The challenge of diabetes in the Black community needs comprehensive solutions
By Michael Merschel, American Heart Association News
One thing is clear about the serious problem of diabetes among Black people in the United States: It's not just one thing causing the problem.
"It's really at all levels," said Dr. Joshua J. Joseph, assistant professor of medicine in the Division of Endocrinology, Diabetes and Metabolism at The Ohio State University Wexner Medical Center in Columbus. It's not just the choices people make – it's the entrenched issues that lead them to make those choices.
The statistics are stark. According to the Department of Health and Human Services' Office of Minority Health, 13.4% of Black men and 12.7% of Black women have been diagnosed with diabetes. Combined, their rate is 60% higher than that of white people.
In the U.S., Black people are twice as likely as their white counterparts to die of diabetes. They are three times as likely to end up hospitalized for diabetes-related complications. They are more than twice as likely to undergo diabetes-related leg or foot amputation. And they are more than three times as likely to have end-stage kidney disease.
Researchers have hunted for genetic causes, said Joseph, who leads a research group dedicated to improving diabetes prevention and treatment. But "genetics just does not explain a lot of Type 2 diabetes that we see in the United States."
The central issue, he said, is lifestyle factors that drive obesity, which a recent study in the Journal of the American Heart Association found may account for up to half of all Type 2 diabetes cases in the United States. And about 55% of Black women and 38% of Black men have obesity, according to American Heart Association statistics.
"But those lifestyle factors, they don't come out of thin air," Joseph said. Which is why he emphasizes the need to look at "upstream," communitywide issues.
As a doctor, he can tell a patient to eat fruits and vegetables and cut back on sugar-sweetened beverages. But "if the environment that they live in does not have healthy food options, then that's going to be very difficult for them."
Neighborhoods with a predominantly Black population, research has shown, are less likely to offer such options. And Black Americans are broadly affected by other problems rooted in systemic racism that can affect health.
"This is not a minute thing," Joseph said. "This is a big challenge that we are facing. And that's why in some ways, the disparities that we see in diabetes haven't been changing, because we've tried to address them in small bites. But we really need broad, overarching solutions that are based in policies that address the inequities that we see in communities of color."
The beginnings of a solution, he said, might be education. It needs to be culturally relevant and "delivered by individuals that have relatable backgrounds and experiences."
Annette Lartigue of Trenton, New Jersey, has dealt with diabetes for decades. Her mother was what she called "a diabetic in denial," and Lartigue was hospitalized with gestational diabetes after a car crash when she was pregnant with her daughter 33 years ago.

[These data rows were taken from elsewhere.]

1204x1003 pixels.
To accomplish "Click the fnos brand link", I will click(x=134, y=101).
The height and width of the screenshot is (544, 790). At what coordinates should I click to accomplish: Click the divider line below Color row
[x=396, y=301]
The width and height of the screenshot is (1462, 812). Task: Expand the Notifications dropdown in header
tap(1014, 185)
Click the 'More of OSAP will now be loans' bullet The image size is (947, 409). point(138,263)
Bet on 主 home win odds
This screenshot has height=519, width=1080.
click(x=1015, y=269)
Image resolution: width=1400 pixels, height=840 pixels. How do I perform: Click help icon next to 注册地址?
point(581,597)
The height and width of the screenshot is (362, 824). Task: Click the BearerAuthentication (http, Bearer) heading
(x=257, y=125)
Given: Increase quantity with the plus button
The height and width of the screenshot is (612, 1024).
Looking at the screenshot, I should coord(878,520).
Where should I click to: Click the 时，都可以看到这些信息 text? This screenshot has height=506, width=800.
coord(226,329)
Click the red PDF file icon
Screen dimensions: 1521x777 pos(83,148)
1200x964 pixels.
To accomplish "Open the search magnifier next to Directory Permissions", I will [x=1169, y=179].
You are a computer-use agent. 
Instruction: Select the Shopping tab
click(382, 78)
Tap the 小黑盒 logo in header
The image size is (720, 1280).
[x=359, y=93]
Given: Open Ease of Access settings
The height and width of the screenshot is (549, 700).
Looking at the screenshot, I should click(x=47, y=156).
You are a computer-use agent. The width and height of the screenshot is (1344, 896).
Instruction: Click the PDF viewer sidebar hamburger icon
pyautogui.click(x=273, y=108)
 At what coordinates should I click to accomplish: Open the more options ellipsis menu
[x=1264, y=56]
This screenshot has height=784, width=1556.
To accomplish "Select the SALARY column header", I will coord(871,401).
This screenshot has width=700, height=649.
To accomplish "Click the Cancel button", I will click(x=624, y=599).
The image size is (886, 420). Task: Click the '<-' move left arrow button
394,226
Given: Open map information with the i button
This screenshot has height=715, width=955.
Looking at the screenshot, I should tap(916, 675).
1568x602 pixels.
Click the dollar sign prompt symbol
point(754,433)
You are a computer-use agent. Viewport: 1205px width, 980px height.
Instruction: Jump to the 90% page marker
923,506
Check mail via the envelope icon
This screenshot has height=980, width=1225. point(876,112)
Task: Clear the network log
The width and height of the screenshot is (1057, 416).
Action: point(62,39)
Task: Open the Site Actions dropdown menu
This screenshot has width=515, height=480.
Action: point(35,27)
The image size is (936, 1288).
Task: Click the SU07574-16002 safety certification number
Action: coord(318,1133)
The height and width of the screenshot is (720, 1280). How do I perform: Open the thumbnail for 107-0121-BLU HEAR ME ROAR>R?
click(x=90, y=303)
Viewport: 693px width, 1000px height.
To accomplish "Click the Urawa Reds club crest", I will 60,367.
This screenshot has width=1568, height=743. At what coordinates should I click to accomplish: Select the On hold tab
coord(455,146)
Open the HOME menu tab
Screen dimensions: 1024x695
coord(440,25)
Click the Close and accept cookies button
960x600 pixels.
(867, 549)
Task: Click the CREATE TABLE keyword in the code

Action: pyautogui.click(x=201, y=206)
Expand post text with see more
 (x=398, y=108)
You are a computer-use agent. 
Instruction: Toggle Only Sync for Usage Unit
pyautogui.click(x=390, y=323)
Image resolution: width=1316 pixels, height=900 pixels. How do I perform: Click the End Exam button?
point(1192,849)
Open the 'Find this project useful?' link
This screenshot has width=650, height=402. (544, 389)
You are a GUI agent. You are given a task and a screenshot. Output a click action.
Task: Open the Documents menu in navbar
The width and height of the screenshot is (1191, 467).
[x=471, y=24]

Gestational diabetes resolves after giving birth, but nearly 1 in 5 women like Lartigue go on to develop diabetes.
Despite that, she said, "I did not, for a very long time really, get my life together" to address her diabetes. "And there's no excuse for it, except that I thought I could do it on my own."
Although access to healthy food was never an issue, Lartigue said, "there weren't many doctors who looked like me, understood my history – or my mother's for that matter."
She had similar trouble connecting with nutrition professionals, a field that is mostly white. She half-jokingly said they were "typically someone who weighs 98 pounds and wants you to eat two pieces of celery and a teaspoon of cottage cheese" and say that's going to make you feel better. "Every time I walked into a nutritionist's office, I was like, 'I'm not dealing with you. You don't understand me.'"
Her turnaround began when she met a Black doctor who told her, "'You know, we can do this." He promised that if she would work with him, he would work with her.
"And I cried," she said. "I was so happy because nobody ever said 'we.' It was always 'you.'"
He understood her as a Black woman, she said – from her need to be treated respectfully to "the real understanding about how I as an African American woman eat. I'm not eating a salad every day, all day. That's not going to happen. So how do I deal with the food I do eat?"
Lartigue retired this year as executive chief of administrative services for the Mercer County Board of Social Services and is a Know Diabetes by Heart ambassador for the AHA and American Diabetes Association. She gets support from a nutritionist, who is Black, and a nurse, who is white.
"It doesn't matter what color they are," she said, as long as they understand you with more than just textbook knowledge of your problem.
Joseph agreed that trust is a critical part of diabetes care, because patients have to manage so much on their own. He makes a point of being encouraging and talking about family issues "to drive that collaborative, trusting relationship, which I feel is the key to diabetes management."
That concept works on a broad level too, he said. Academia, industry and others need to start by listening to and connecting with communities before trying to fix things.
The challenge is daunting, but Joseph isn't downbeat. "As Barack Obama said, we are the ones we've been waiting for. This is for our generation to address. And I think that we have to rise to that challenge, and that as Americans, we can do it together."